Leider konnten sich die Regierungsfraktionen nicht dazu durchringen, und sämtliche elf Änderungsanträge von Bündnis 90/ Die Grünen und SPD wurden abgewiesen.

Heftiger Kampf um Streuobstwiesen

Streuobstwiese bei Schleifhausen vor und nach der Obstbaumfällung. Oben ist vorher mit vielen blütenreichen Bäumen, unten sieht man das nachher mit einem Acker und zwei Traktoren | © LBV © LBV

Angesichts des Verlustes von über 15 Millionen Streuobstbäumen in den vergangenen Jahrzehnten, hatte das Volksbegehren diesen äußerst artenreichen Lebensraum unter besonderen Schutz gestellt. Das Bayerische Naturschutzgesetz verbietet nun eine erhebliche Beeinträchtigung oder Zerstörung des Lebensraumes, nicht aber eine übliche Nutzung und Pflege. Dies belegte der LBV mit einem Rechtsgutachten.

Dennoch wurden auch bei diesem Thema in Landwirtschaftskreisen hartnäckig Falschinformationen verbreitet und behauptet, die Streuobstwiesen seien in Zukunft nicht mehr nutzbar und es handele sich um Enteignung. Manche Landwirte machten ihre Drohungen wahr und begingen Naturfrevel, indem sie mehrere tausend Obstbäume während der Vogel-Brutzeit mit der Motorsäge eliminierten.

Der LBV stellte Strafanzeige in mehreren gut dokumentierten Fällen, wies mit großer Deutlichkeit in zahlreichen Interviews auf die Illegalität dieser Aktionen hin und drängte die Ministerien zum Einschreiten.

Umweltminister Thorsten Glauber stellte sich nicht mit aller Klarheit vor die Streuobstwiesen, sondern machte sich daran, die Definition von Streuobstwiesen zu verändern.

Ende gut, alles gut?

Nach der Annahme von Volksbegehren und Begleitgesetz im Landtag entscheidet sich im Herbst bei den Beschlüssen zum Nachtragshaushalt, ob die Regierungskoalition ihr Wort hält.

Beispielsweise müssen die neuen Personalstellen für die 50 Biodiversitätsberater und die 50 Wildlebensraumberater in den Haushalt eingestellt werden.

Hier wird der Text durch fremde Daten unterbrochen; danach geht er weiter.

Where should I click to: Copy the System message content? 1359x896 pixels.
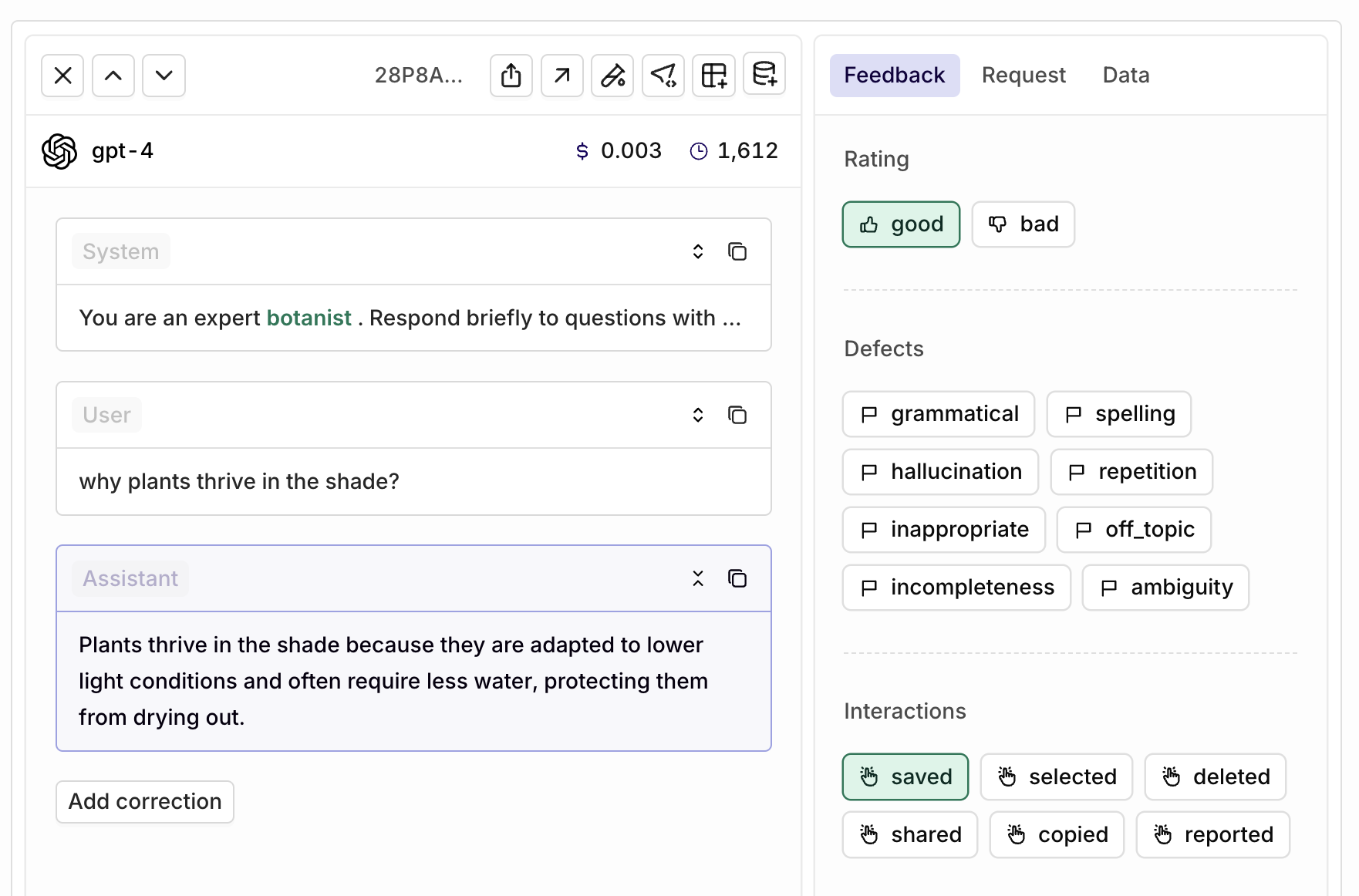point(737,251)
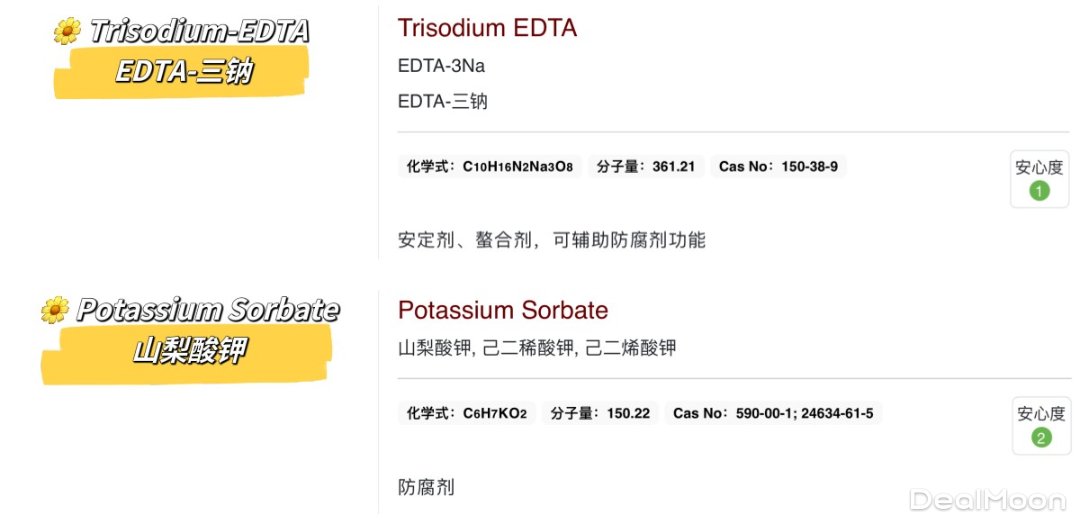Click the 安定剂、螯合剂 function description
This screenshot has width=1080, height=524.
pos(551,240)
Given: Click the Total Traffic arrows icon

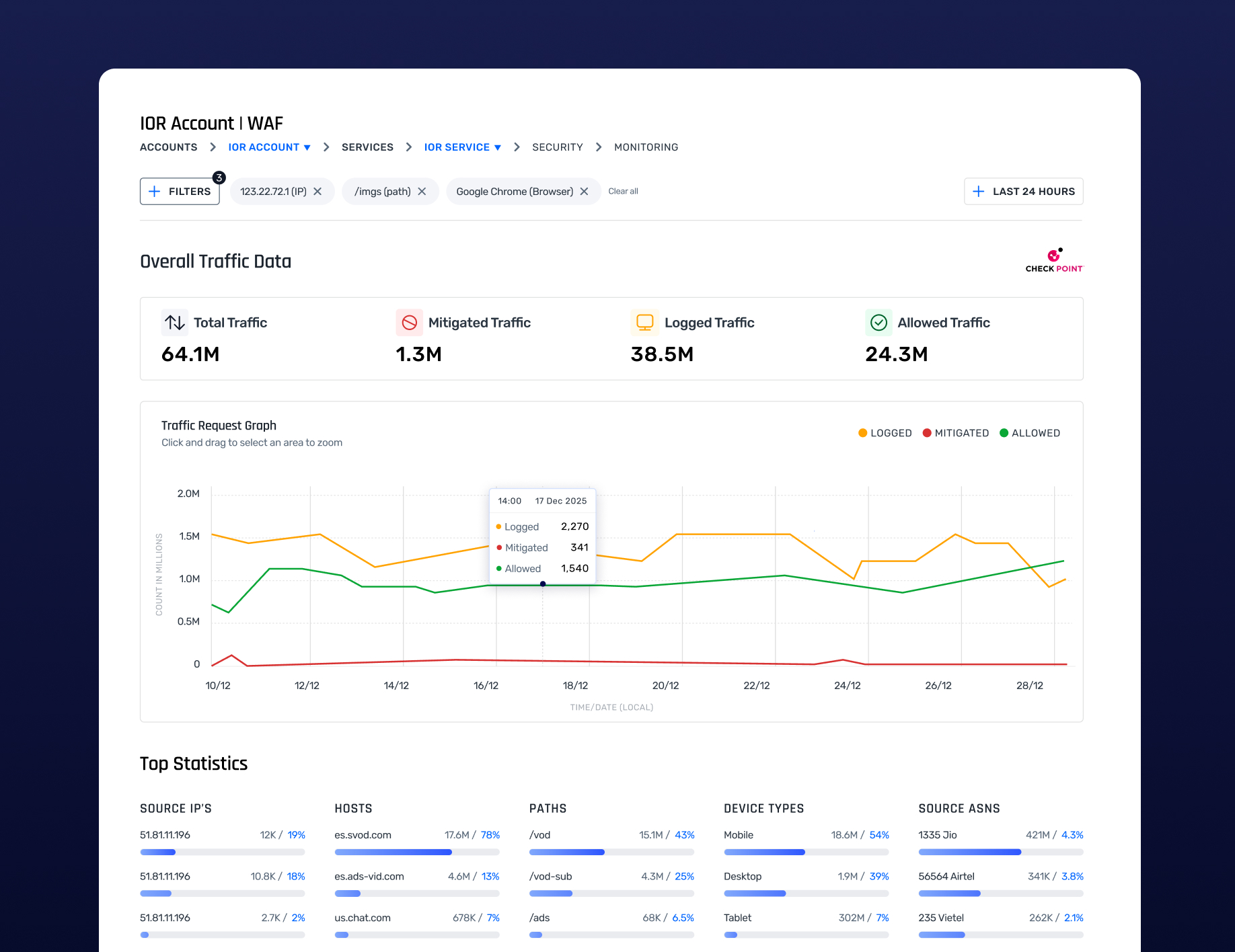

Ebenso müssen die Mittel zur Förderung des Ökolandbaus erhöht und das Vertragsnaturschutzprogramm massiv aufgestockt werden.

Dann können wir zuversichtlich sein, dass sich unsere Ausdauer beim Kampf für den Erhalt der Artenvielfalt in messbaren Fortschritten niederschlägt.

Der LBV wird deshalb genau darauf achten, ob die neuen Gesetze in den kommenden Jahren auch eingehalten werden.